Bug 2213636

Summary: systemd 253.5 introduces regression in coreos CI ntp tests
Product: [Fedora] Fedora Reporter: Aashish Radhakrishnan <aaradhak>
Component: systemdAssignee: systemd-maint
Status: NEW --- QA Contact: Fedora Extras Quality Assurance <extras-qa>
Severity: high Docs Contact:
Priority: high    
Version: 39CC: dustymabe, fedoraproject, filbranden, lnykryn, msekleta, ryncsn, systemd-maint, yuwatana, zbyszek
Target Milestone: ---   
Target Release: ---   
Hardware: Unspecified   
OS: Linux   
URL: https://github.com/coreos/fedora-coreos-tracker/issues/1508
Whiteboard:
Fixed In Version: Doc Type: If docs needed, set a value
Doc Text:
Story Points: ---
Clone Of: Environment:
Last Closed: Type: ---
Regression: --- Mount Type: ---
Documentation: --- CRM:
Verified Versions: Category: ---
oVirt Team: --- RHEL 7.3 requirements from Atomic Host:
Cloudforms Team: --- Target Upstream Version:
Embargoed:

Description Aashish Radhakrishnan 2023-06-08 19:54:16 UTC
In Fedora CoreOS CI we noticed that our `ext.config.ntp.chrony.dhcp-propagation` and `ext.config.ntp.timesyncd.dhcp-propagation`
tests started timing out specifically with the transition of systemd-253.4-1.fc39 -> 253.5-1.fc39. This also affects Fedora 38.
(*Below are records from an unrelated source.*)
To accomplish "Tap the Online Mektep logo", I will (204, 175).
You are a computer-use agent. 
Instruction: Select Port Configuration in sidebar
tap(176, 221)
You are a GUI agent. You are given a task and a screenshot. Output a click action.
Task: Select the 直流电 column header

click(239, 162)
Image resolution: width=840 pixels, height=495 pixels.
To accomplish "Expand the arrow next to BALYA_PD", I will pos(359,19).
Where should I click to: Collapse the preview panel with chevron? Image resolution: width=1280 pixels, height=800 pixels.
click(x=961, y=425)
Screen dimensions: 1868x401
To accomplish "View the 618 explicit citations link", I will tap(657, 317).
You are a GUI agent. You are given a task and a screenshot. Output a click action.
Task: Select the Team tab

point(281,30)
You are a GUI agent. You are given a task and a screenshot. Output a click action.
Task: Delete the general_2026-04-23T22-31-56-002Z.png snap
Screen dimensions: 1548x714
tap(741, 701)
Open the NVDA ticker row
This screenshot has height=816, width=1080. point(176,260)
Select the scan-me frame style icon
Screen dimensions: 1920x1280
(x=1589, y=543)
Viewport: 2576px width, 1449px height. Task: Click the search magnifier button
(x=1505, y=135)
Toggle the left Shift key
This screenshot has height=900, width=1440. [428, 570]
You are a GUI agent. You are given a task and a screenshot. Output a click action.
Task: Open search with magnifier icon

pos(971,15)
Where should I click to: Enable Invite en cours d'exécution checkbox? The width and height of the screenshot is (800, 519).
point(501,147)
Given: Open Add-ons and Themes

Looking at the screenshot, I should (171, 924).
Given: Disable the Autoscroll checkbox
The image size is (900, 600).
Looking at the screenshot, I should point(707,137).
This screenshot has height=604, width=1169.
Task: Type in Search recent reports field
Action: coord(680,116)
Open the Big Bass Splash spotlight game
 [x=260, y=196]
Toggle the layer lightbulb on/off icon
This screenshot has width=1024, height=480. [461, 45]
This issue is tracked in the Fedora CoreOS issue tracker at https://github.com/coreos/fedora-coreos-tracker/issues/1508

I have attached the logs from a good run (with systemd-253.4-1.fc39) and a bad run (with systemd-253.5-1.fc39). I couldn't see
anything that stood out in the logs as a smoking gun for why the systemd update could have caused this change in behavior.

Is there anything in systemd-253.5 that stands out as a possible culprit for the change in behavior? Here's the commit list:
https://github.com/systemd/systemd-stable/compare/v253.4...v253.5



Reproducible: Always

Steps to Reproduce:
1) Build and run latest FCOS rawhide image.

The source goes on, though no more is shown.